Il y a quinze ans, le consommateur
achetait du rêve et les marques étaient quasiment vécues comme des
religions. Ce modèle est-il fini ?
Jean-Noël Kapferer. Ce modèle n'est pas fini,
il n'y a pas un rejet massif des marques. Le changement vient en
fait de la montée en charge du circuit de la distribution sans marque,
quel que soit le secteur. Ce sont les prix et la proximité qui font
le succès du discount. Si les Leclercs et les Carrefours étaient
proches, les consommateurs s'y rendraient. Or le discount, grâce
aux petites surfaces, revient dans les zones urbaines. Je ne suis
pas sûr que le consommateur rejette pour autant Danone ou la moutarde
Amora. Mais aujourd'hui, il montre qu'il peut s'en passer.
Quelles
sont les conséquences de cette "désaccoutumance" ?
Si les gens arrivent à se passer des marques, cela revient exactement
au même sur le plan du chiffre d'affaires que s'ils étaient contre
les marques. La situation est nouvelle pour les marques établies,
elles doivent affronter une nouvelle concurrence. Prenez le secteur
aérien, où Air France doit désormais conjuguer
avec la percée de Ryan Air ou d'Easy Jet. C'est un changement
de donne très profond.
Le nouveau combat des marques porte-t-il
sur le prix ?
Le problème est que la fidélisation par le prix n'est pas
une véritable fidélisation. Ceux qui achètent les premiers prix
vont ensuite vers le discount suivant un mécanisme de descente d'escalier.
Les marques ont donc tout à perdre en se battant sur ce terrain.
Cette tendance à la guerre des
prix est-il durable ou passagère ?
Je crains que le phénomène ne soit durable. En 1994, 27 % des Français
estimaient qu'une grande marque justifiait ses prix, même s'ils
étaient supérieurs à d'autres marques. En 2004, cette proportion
a chuté à 16 %. Cette évolution s'explique parfaitement :
en 1994, il n'y avait pas autant de concurrence et les marques distributeurs
étaient seulement 15 % moins chères que celles des fabriquants.

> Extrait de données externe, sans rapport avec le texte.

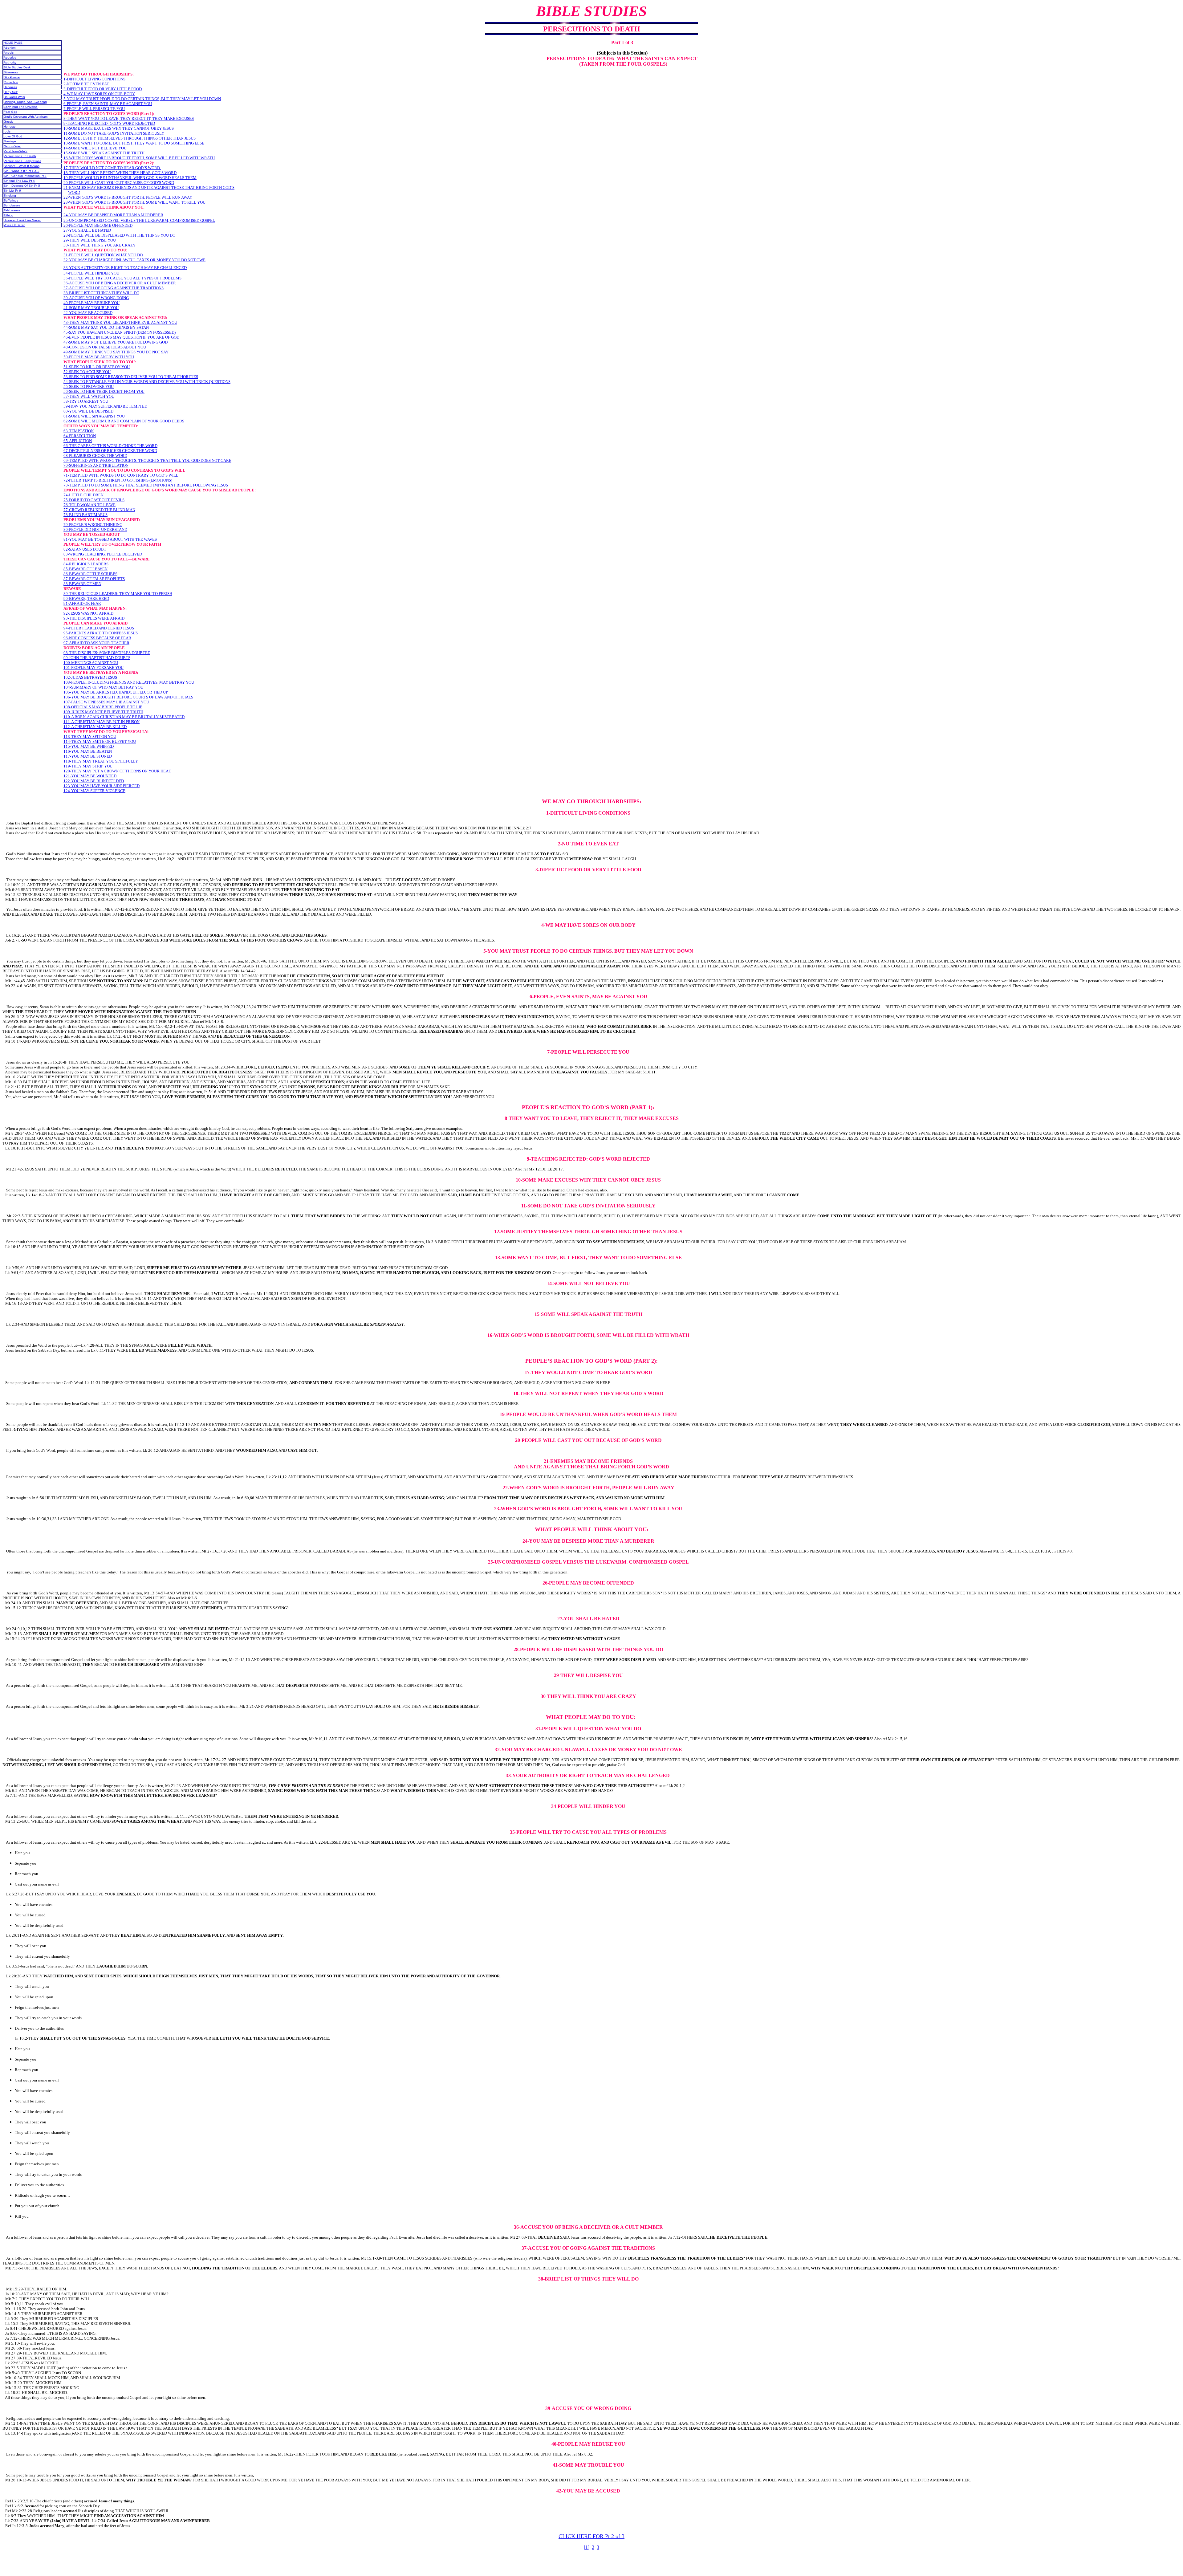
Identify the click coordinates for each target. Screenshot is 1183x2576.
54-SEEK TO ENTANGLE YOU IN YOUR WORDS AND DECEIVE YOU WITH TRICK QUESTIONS (146, 381)
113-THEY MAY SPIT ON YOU (89, 736)
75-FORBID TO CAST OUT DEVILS (93, 500)
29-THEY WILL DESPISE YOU (89, 240)
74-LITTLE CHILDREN (83, 495)
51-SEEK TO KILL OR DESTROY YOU (96, 366)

En 2004, les marques distributeurs sont devenues 50 % moins chères,
voire 70 % moins chères. On assiste à un élargissement radicalement
nouveau de l'offre de prix. En outre, les produits peu chers sont
désormais en bas de chez vous et non plus dans une zone industrielle
distante. Cela pousse les gens à penser différemment, à s'ouvrir
à de nouvelles offres.
Acheter moins cher devient une nouvelle habitude" |
La tension actuelle sur le pouvoir
d'achat risque encore d'amplifier le phénomène...
Le pouvoir d'achat est bloqué alors qu'il pourrait servir aux consommateurs
pour acheter des équipements de loisir par exemple, acheter du rêve.

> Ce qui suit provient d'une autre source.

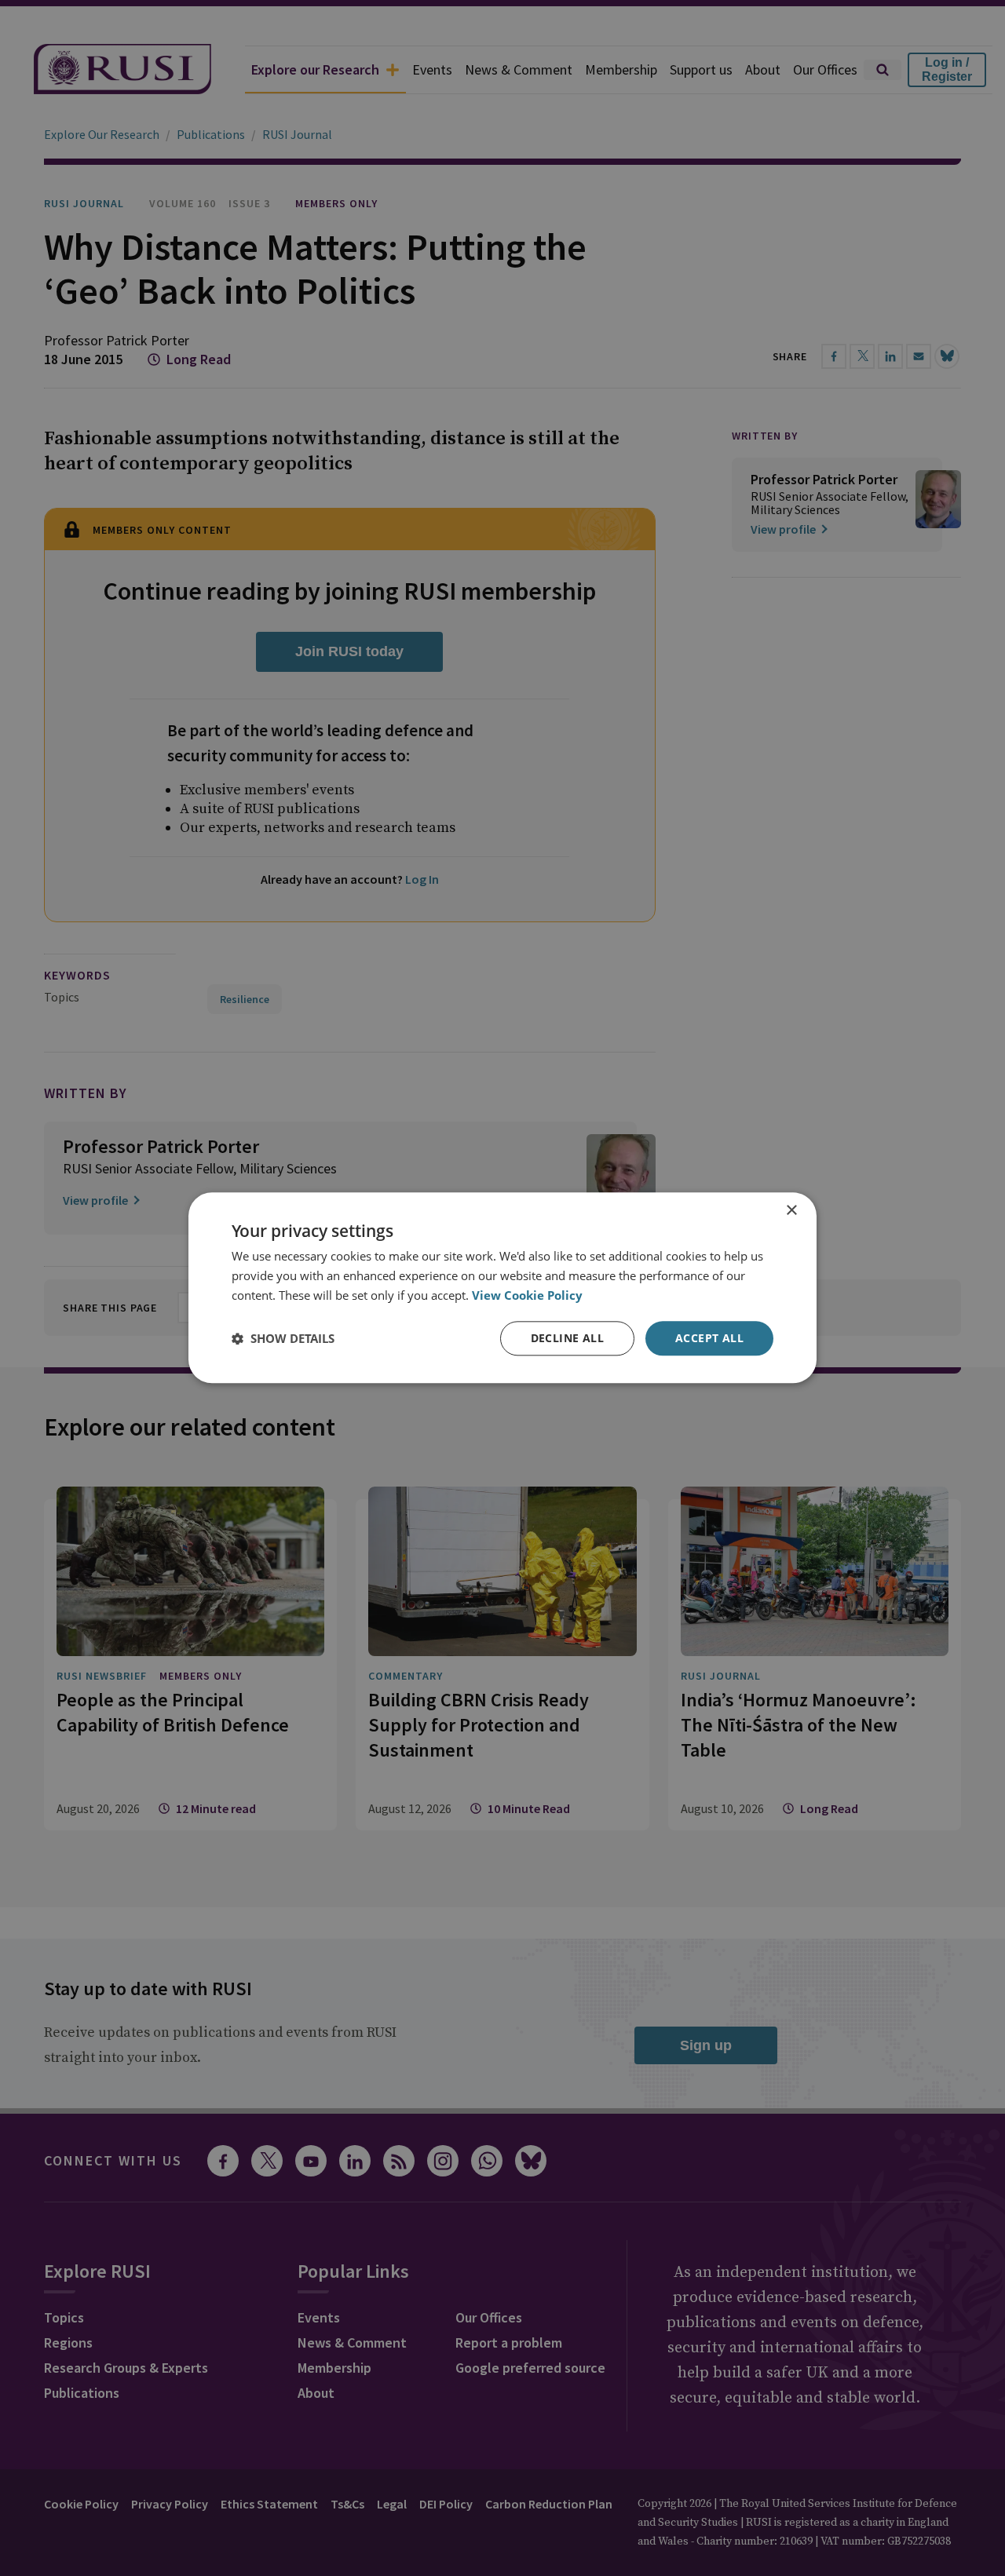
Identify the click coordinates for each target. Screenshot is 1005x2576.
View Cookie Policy (527, 1295)
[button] (283, 1338)
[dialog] (502, 1287)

Actuellement, les consommateurs font des économies sur les produits
alimentaires pour pouvoir partir en vacances. Si on redonnait du
pouvoir d'achat aux gens, ils achèteraient de nouveau des marques.
Dans ce contexte, le véritable problème pour les marques
est, qu'au fur et à mesure, acheter moins cher devient une nouvelle
habitude. Les gens apprennent une nouvelle manière de consommer,
testent les marques distributeurs. Et ces essais concluants laissent
des traces durables.
Les grandes marques sont-elles aujourd'hui
davantage exposées à cette prise de distance qu'exercent
les consommateurs ?
Les marques mondiales offrent avant tout une forte ambivalence :
elles attirent le consommateur et, en même temps, le révulsent.
Par exemple, Coca Cola est à la fois la marque préférée et la plus
détestée des adolescents. Autre exemple avec Microsoft, qui permet
des échanges à travers la planète, tout le monde utilisant
les mêmes outils. En contre-partie le groupe exerce un monopole
et les consommateurs ont le sentiment de ne pas avoir le choix.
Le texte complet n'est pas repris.